### How to complete this task
Below are the entries. Transcribe exactly the lines from the one with "Viewport: 840px width, 629px height." through the one with "Task: Select the Leopard 1 tank card", ends included, and leave out all others.

### Entries supplied
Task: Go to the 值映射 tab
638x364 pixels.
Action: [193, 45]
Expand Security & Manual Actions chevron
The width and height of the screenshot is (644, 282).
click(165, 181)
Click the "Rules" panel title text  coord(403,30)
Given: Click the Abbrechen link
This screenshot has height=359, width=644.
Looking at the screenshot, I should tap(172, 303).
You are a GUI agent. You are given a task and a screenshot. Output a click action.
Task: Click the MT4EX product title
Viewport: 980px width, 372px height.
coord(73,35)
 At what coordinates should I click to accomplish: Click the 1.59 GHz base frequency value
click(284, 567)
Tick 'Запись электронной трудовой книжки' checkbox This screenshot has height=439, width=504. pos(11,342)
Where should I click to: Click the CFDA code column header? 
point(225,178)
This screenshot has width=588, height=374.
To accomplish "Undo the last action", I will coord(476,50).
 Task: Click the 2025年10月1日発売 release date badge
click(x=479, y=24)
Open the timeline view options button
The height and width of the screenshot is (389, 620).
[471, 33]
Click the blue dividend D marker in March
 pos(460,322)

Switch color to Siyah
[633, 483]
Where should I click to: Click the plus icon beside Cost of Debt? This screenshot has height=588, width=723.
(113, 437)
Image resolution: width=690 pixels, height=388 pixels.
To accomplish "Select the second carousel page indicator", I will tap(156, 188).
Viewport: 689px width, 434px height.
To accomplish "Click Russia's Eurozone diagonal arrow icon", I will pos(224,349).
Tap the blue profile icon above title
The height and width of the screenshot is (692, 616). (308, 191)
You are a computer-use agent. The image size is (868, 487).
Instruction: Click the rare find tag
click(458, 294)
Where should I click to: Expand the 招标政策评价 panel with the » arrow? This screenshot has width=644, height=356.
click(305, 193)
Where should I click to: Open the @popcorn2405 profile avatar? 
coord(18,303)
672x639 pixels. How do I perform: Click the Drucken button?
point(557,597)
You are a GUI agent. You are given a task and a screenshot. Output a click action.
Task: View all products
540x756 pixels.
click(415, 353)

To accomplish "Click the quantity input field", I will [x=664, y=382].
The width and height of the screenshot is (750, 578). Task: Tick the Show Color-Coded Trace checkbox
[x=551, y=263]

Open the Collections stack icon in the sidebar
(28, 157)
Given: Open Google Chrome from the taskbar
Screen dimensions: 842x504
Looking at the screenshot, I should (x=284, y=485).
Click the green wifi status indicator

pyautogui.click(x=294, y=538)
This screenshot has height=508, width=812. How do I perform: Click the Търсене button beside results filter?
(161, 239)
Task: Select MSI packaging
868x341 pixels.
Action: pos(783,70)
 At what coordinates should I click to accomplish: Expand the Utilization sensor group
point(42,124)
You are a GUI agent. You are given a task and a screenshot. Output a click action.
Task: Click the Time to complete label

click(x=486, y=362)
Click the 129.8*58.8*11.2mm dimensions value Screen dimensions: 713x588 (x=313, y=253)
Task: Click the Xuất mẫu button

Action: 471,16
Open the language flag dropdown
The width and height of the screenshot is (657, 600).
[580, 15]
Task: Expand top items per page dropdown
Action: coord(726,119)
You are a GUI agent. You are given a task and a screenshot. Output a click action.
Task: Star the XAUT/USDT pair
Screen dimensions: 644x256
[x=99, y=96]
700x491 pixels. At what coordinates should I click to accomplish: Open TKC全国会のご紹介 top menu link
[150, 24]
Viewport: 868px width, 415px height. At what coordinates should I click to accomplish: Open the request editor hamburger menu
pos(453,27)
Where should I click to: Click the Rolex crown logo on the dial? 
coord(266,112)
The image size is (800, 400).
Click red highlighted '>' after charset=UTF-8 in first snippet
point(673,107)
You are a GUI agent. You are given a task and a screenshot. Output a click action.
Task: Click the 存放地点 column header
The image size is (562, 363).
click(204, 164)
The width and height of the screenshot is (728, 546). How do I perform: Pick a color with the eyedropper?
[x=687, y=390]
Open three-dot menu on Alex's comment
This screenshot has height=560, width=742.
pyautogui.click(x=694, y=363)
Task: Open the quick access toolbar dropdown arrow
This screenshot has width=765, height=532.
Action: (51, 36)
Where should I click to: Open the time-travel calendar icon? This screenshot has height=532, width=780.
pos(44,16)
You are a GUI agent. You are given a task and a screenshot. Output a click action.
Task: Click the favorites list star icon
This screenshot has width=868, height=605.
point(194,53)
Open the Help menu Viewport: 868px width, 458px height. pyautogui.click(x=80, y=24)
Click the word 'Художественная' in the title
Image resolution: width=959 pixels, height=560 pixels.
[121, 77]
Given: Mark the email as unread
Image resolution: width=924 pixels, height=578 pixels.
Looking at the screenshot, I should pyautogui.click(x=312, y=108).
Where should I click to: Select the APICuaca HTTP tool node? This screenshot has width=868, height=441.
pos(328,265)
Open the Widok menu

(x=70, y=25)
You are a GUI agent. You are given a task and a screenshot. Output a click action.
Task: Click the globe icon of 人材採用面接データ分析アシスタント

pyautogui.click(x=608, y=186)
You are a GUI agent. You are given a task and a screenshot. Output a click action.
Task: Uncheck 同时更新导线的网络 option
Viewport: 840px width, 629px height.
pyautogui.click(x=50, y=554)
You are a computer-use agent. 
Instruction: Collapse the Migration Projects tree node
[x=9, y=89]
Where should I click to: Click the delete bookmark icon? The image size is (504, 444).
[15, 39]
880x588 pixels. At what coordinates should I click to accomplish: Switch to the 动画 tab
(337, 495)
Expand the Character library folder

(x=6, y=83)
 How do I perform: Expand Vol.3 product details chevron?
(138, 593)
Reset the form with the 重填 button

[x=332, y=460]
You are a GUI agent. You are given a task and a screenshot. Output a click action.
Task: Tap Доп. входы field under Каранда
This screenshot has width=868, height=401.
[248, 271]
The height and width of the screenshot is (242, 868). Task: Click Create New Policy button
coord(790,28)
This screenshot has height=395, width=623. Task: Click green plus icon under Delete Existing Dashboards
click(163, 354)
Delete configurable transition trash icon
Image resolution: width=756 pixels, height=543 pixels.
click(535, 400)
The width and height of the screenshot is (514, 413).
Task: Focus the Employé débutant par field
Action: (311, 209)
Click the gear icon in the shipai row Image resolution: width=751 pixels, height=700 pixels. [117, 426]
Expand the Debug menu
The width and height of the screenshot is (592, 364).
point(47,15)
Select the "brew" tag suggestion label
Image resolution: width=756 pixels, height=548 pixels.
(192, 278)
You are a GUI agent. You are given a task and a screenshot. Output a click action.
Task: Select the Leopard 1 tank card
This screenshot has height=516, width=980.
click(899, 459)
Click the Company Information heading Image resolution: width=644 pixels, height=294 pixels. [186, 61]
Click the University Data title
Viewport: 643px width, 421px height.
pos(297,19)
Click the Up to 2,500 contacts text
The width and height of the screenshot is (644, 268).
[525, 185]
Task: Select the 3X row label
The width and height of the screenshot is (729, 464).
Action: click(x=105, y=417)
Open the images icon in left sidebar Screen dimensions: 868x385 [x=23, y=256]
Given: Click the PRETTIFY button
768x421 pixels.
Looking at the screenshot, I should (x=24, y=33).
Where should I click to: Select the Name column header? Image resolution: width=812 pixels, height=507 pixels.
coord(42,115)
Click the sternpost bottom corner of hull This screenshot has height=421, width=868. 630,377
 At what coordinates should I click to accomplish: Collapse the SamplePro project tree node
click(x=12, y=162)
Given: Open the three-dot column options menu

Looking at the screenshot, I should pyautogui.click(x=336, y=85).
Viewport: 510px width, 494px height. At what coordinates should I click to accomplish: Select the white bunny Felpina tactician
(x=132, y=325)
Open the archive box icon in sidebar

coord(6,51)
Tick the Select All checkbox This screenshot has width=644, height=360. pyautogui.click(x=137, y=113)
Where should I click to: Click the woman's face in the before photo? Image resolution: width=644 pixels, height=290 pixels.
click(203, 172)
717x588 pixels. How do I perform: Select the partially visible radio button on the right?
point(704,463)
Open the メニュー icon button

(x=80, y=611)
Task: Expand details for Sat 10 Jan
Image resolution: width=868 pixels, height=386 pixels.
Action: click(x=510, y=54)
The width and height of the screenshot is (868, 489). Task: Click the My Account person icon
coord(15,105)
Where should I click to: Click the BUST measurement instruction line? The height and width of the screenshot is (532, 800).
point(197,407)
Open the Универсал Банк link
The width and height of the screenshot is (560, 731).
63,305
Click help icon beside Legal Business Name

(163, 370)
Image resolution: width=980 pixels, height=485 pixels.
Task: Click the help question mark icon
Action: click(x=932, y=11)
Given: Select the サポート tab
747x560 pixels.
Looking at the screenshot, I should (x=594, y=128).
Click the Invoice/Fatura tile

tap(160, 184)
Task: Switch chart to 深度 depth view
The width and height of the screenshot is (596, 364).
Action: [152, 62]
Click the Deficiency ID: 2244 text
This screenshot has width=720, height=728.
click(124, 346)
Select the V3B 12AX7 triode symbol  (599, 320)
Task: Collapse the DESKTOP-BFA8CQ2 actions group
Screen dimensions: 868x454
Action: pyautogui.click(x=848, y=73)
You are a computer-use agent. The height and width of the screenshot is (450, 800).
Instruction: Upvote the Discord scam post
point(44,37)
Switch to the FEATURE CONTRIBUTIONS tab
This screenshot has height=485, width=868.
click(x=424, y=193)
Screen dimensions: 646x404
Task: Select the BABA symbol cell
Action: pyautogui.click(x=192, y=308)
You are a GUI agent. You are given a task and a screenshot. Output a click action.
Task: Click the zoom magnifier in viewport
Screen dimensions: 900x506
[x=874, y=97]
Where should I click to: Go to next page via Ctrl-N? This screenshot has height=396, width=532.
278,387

### Answer area
Viewport: 840px width, 629px height.
pyautogui.click(x=50, y=554)
You are a computer-use agent. 
Instruction: Collapse the Migration Projects tree node
[x=9, y=89]
Where should I click to: Click the delete bookmark icon? The image size is (504, 444).
[15, 39]
880x588 pixels. At what coordinates should I click to accomplish: Switch to the 动画 tab
(337, 495)
Expand the Character library folder

(x=6, y=83)
 How do I perform: Expand Vol.3 product details chevron?
(138, 593)
Reset the form with the 重填 button

[x=332, y=460]
You are a GUI agent. You are given a task and a screenshot. Output a click action.
Task: Tap Доп. входы field under Каранда
This screenshot has width=868, height=401.
[248, 271]
The height and width of the screenshot is (242, 868). Task: Click Create New Policy button
coord(790,28)
This screenshot has height=395, width=623. Task: Click green plus icon under Delete Existing Dashboards
click(163, 354)
Delete configurable transition trash icon
Image resolution: width=756 pixels, height=543 pixels.
click(535, 400)
The width and height of the screenshot is (514, 413).
Task: Focus the Employé débutant par field
Action: (311, 209)
Click the gear icon in the shipai row Image resolution: width=751 pixels, height=700 pixels. [117, 426]
Expand the Debug menu
The width and height of the screenshot is (592, 364).
point(47,15)
Select the "brew" tag suggestion label
Image resolution: width=756 pixels, height=548 pixels.
(192, 278)
You are a GUI agent. You are given a task and a screenshot. Output a click action.
Task: Select the Leopard 1 tank card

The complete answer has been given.